Naruto mengangkat sebelah alisnya, "Ada masalah?"

Gadis itu menggeram, menggigit bibir bagian bawahnya dan mendesis, "Kau… Apa kau pikir aku tidak tahu?"

"Tahu? Tahu apa?" Naruto menimpali dengan riang.

"Aku tahu…" suara Sakura terhenti. Tenggorokannya terasa tercekat, dengan hawa dingin yang menyusup membekukan pita suaranya.

"Ya?"

Yang satu menelan ludah, seolah dengan cara begitu perasaan menghimpit yang mencekik tenggorokannya akan hilang.

Yang lainnya menunggu.

"—Apa yang kau lakukan dengan Sai setiap pulang latihan," sebuah kalimat terlontarkan lebih berat dari mimpi terburuknya.

.

X.X.X

"Kau tahu," pemilik pupil violet itu memicingkan matanya, menatap pemandangan di luar jendela tanpa kaca di tepi dinding ruangan. "Kau tidak akan mendapatkan apa-apa dengan berbuat seperti ini."

Tidak ada jawaban.

Satu-satunya suara dalam ruang lengang itu adalah bunyi gemerisik helaian pakaian yang ditanggalkan.

"Tak satupun. Kecuali…" rambut perak itu bergoyang perlahan ketika pemiliknya memutar lehernya dan menatap sepasang mata onyx tanpa cahaya, "rasa hampa."

Tawa samar menjadi jawaban, kali ini.

"Itu," sebuah intonasi penuh arogansi. "Bukan urusanmu."

.

X.X.X

Menjadi yang terbaik.

Membuktikan pada dunia bahwa ia bisa menjadi yang terbaik.

Bisa jadi orang.

Entah bagaimana, semua itu telah membentuk jalan baru baginya, jalan hidup yang harus dan telah ia pilih sendiri.

Bisa jadi orang.

Karena ia bukanlah monster. Ia adalah anak manusia.

—Yang ingin membuktikan bahwa dirinya manusia.

Menjadi kuat. Begitu yang orang katakan ketika ditanya mengenai cara untuk diakui.

Sekuat apa? Tidak ada yang dapat menjawabnya.

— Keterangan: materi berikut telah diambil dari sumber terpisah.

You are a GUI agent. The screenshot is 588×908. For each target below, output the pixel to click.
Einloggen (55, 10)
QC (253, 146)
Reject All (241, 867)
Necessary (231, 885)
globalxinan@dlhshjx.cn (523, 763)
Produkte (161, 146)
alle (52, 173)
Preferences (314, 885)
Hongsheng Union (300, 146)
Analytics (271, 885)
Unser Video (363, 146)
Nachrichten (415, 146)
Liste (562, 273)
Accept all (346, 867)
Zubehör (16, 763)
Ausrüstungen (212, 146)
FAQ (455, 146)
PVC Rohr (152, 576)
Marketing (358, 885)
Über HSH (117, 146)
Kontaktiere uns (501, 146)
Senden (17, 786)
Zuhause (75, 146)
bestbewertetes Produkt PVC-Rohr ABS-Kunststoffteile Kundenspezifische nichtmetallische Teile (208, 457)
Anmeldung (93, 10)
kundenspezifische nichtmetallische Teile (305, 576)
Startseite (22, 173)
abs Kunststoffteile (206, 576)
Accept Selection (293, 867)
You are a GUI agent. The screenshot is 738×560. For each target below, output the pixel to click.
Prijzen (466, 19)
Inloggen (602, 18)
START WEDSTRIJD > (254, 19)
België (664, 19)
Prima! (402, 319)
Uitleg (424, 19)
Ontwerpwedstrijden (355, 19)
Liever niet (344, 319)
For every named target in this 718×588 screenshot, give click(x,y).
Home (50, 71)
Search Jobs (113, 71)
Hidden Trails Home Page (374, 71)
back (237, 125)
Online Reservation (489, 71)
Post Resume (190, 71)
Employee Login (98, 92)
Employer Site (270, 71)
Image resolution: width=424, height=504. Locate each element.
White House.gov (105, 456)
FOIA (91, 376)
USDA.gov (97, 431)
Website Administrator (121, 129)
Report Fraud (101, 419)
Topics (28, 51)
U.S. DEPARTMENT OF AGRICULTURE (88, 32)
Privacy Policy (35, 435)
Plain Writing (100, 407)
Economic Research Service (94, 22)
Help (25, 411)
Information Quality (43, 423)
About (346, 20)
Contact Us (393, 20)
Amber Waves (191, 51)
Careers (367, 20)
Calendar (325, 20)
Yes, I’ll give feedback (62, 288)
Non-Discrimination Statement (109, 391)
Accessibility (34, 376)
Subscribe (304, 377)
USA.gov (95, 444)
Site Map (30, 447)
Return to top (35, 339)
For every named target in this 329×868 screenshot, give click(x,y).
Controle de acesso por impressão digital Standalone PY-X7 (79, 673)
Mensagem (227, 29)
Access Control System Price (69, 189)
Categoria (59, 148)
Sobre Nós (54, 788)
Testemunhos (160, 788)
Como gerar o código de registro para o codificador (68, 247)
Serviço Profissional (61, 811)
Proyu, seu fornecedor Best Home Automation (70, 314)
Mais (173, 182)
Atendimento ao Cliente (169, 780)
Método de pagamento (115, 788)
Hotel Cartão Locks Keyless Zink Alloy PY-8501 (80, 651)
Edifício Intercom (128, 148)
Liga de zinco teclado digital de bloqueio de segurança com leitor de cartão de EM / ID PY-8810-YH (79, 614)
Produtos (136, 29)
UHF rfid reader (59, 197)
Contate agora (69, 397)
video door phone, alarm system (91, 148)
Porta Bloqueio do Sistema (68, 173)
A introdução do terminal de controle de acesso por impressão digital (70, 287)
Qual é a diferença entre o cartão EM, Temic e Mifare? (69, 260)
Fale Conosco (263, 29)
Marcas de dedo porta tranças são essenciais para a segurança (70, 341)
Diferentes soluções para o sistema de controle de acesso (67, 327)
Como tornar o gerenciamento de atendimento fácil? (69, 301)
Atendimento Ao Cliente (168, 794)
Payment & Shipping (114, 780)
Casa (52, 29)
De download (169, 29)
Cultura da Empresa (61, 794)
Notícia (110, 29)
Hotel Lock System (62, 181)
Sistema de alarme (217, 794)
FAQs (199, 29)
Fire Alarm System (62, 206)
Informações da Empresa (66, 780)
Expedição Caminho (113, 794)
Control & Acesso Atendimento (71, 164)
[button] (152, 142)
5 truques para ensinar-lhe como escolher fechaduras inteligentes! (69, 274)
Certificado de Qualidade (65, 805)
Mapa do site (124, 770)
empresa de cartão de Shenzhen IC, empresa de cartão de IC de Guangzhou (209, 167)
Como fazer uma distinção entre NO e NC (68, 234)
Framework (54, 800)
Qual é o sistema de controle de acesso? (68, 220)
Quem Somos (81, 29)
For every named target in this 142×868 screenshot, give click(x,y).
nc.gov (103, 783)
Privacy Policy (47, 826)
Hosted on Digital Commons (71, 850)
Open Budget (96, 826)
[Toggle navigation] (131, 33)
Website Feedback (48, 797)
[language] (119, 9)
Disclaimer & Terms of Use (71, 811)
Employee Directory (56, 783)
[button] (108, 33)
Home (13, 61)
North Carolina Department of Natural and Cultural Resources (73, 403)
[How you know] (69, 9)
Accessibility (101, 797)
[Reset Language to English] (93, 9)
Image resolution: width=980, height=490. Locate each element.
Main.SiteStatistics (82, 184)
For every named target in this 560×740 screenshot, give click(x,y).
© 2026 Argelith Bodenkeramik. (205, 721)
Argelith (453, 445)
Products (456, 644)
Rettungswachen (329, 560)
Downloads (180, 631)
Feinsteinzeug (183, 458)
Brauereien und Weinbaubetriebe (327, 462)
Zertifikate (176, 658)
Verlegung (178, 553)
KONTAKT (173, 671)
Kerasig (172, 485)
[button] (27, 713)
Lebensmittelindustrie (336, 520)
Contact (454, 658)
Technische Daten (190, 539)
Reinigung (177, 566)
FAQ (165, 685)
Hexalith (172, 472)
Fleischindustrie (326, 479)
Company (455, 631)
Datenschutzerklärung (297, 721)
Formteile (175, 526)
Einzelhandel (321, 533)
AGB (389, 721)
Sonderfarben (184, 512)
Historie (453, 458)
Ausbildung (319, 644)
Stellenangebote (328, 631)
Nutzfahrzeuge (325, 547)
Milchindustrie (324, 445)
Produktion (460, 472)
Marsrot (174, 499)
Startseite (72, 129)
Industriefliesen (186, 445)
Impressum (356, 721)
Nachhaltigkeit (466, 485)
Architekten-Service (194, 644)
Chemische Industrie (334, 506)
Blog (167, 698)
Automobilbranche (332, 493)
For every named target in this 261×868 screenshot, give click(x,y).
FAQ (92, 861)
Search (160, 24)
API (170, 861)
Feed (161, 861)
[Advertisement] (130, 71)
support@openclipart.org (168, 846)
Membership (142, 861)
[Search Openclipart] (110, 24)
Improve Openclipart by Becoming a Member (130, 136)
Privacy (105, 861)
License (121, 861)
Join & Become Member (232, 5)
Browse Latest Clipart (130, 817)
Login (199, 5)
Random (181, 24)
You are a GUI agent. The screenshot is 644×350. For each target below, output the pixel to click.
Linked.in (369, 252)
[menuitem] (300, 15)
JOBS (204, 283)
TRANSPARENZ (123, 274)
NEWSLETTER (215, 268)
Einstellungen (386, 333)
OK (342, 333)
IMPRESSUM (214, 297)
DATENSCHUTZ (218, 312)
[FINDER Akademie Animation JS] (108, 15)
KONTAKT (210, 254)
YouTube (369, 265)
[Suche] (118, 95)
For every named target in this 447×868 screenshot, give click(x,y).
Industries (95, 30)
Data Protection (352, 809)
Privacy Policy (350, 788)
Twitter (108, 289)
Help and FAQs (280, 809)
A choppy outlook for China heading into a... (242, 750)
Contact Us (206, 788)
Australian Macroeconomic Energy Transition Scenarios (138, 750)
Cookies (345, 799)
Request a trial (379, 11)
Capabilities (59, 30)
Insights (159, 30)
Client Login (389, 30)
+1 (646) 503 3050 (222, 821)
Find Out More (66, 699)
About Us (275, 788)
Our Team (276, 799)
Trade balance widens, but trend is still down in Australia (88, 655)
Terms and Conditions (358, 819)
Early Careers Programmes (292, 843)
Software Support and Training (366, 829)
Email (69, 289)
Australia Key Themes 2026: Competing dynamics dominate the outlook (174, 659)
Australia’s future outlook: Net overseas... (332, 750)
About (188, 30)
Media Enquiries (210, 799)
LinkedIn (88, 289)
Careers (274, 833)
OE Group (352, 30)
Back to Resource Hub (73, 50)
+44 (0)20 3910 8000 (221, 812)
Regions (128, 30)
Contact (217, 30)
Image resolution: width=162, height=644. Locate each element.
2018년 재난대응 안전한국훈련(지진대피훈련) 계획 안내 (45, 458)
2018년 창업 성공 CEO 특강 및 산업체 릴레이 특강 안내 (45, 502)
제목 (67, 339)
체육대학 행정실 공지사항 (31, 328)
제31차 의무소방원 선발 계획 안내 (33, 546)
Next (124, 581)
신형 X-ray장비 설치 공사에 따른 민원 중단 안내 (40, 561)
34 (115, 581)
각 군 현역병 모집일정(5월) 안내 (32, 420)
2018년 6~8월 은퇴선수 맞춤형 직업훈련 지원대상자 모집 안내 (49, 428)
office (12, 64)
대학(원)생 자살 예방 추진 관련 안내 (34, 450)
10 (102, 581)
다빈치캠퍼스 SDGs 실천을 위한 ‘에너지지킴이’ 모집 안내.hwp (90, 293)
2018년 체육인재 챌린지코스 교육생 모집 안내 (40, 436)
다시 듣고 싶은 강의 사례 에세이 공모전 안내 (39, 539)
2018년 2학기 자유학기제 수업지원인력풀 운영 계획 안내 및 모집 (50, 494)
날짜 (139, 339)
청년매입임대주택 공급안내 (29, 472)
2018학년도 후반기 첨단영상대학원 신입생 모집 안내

Dalam kegamangan hati untuk menjadi yang terbaik—entah terbaik dalam hal apa dan bagaimana, ia memulai langkah pertamanya dengan menancapkan pasak-pasak jalan yang ditujunya. Untuk menjadi Hokage.

Hokage. Kata orang, menyandang gelar itu, artinya kau orang kuat. Katanya, kau orang berbakat. Dan katanya lagi, kau orang yang paling dihormati.

Tangan mungil itu tergenggam erat, menahan gemuruh di dadanya dan tangis yang tertahan, ia biarkan air mata menggenang di pelupuk matanya—namun tak ia biarkan sampai jatuh ke tanah.

"Aku akan jadi Hokage! Aku pasti jadi Hokage!" anak berambut emas itu berseru lantang. Luput menyadari satu hal yang tak pernah ia bayangkan seumur hidupnya.

Tak pernah—

—hingga menyadarinya saat ini.

.

.

.

"Adalah suatu kesalahan besar, menggantikan Sai sebagai dirinya yang tak bisa kau dapatkan…"

Suara nyaring melengking tinggi di telinganya hingga memenuhi seluruh ruang kepalanya.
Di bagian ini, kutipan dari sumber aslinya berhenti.